◆ EXTRACT TO READ ◆
ADDRESS OF HIS HOLINESS POPE FRANCIS
TO "ROMA TRE" UNIVERSITY
Friday, 17 February 2017
Dear Dean,
Distinguished Professors,
Dear Students and Staff Members,
Thank you for inviting me to visit this University, the newest in Rome. I cordially greet all of you. I thank the Dean, Professor Mario Panizza, for the words of welcome, and I wish you all the best for the work and mission of this University. The education and academic formation of the new generations are of primary importance for the life and development of society. I have received your questions, for which I am grateful. I read them in advance and I will try to give some responses, also in relation to my own experience.
Our society has an abundance of resources, actions of solidarity and of love toward others. Many people and many young people, surely also among you, are involved in volunteer work and service to the most needy. This is one of the loftiest values for which to be grateful and proud. However, if we look around, we see that there are many, too many signs of hostility and violence in the world. As Giulia rightly observed, there are multiple signs of “aggressive behaviour”. I thank you Giulia because this year’s Message for the World Day of Peace suggests precisely non-violence as an aim for life and for political action. In fact, we are living through a piecemeal world war. There are conflicts in many of the planet’s regions which threaten the future of entire generations. Why is the international community, with its organizations, unable to prevent or stop all this? Are economic and strategic interests more important than the shared interest of peace? Surely, these are issues which are treated in university lecture halls and resonate above all in our conscience. Basically, the University is, par excellence, the place where consciences are formed amid intense debate on the demands of good, truth and beauty, and those of reality, with all its contradictions. A concrete example? The arms industry. For decades, there has been talk of disarmament; important processes have also been set in motion to this end. However, unfortunately, despite all the speeches and commitments, many countries are increasing their arms budget. And this is happening in a world which is still combatting hunger and sickness. It is a scandalous contradiction.

◆ AIM OF THE EXERCISE ◆
Please copy word for word the part of the address to Roma Tre University between "ADDRESS OF HIS" and "my own experience.", inclusive. The listing that comes next is separate material with no connection to the address.

◆ ENTRIES SHOWN ◆

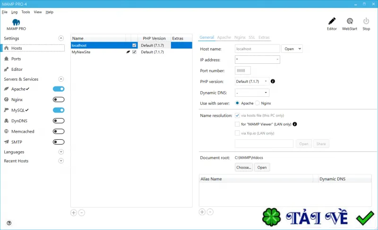
Task: Select the Nginx radio button
Action: 258,103
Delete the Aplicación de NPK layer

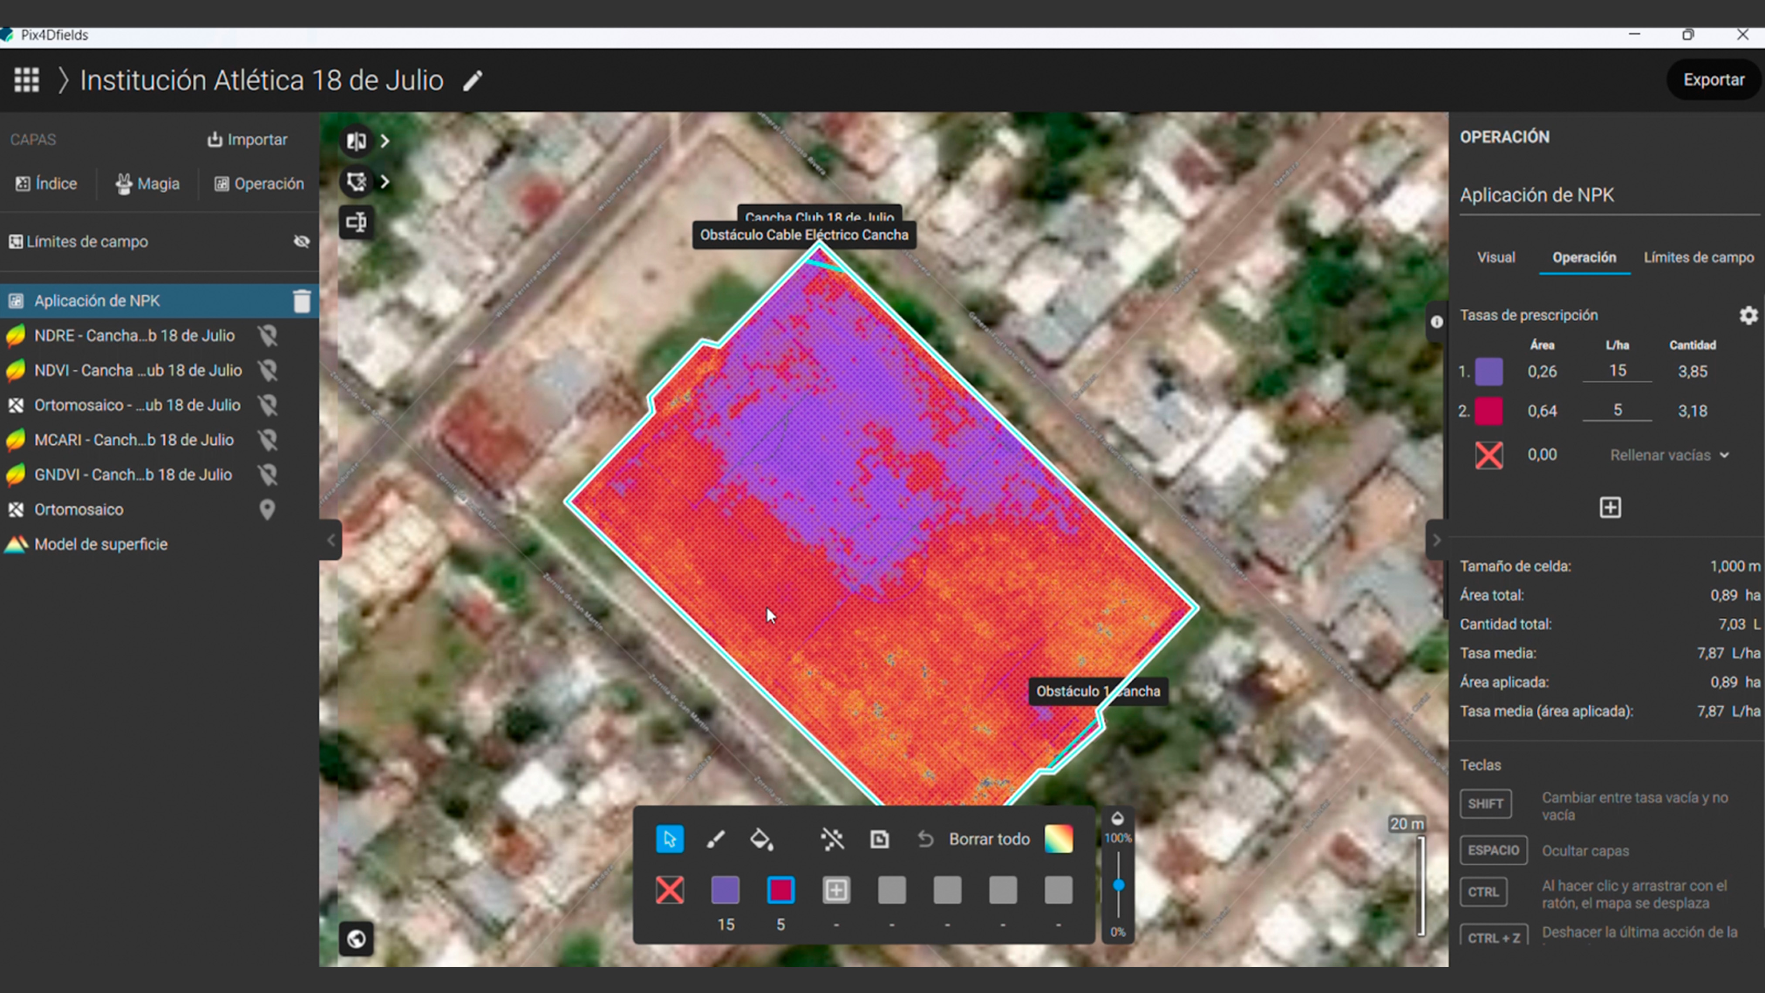click(x=301, y=301)
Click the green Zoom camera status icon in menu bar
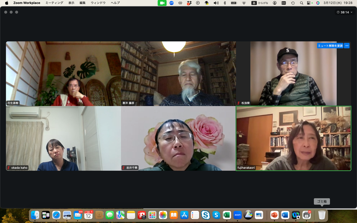357x223 pixels. (162, 3)
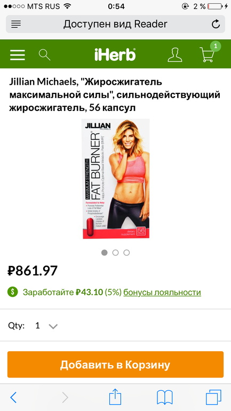
Task: Go back with Safari back arrow
Action: tap(13, 398)
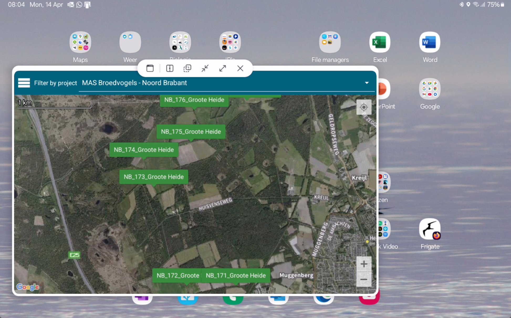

◆ TASK RESULT ◆
ADDRESS OF HIS HOLINESS POPE FRANCIS
TO "ROMA TRE" UNIVERSITY
Friday, 17 February 2017
Dear Dean,
Distinguished Professors,
Dear Students and Staff Members,
Thank you for inviting me to visit this University, the newest in Rome. I cordially greet all of you. I thank the Dean, Professor Mario Panizza, for the words of welcome, and I wish you all the best for the work and mission of this University. The education and academic formation of the new generations are of primary importance for the life and development of society. I have received your questions, for which I am grateful. I read them in advance and I will try to give some responses, also in relation to my own experience.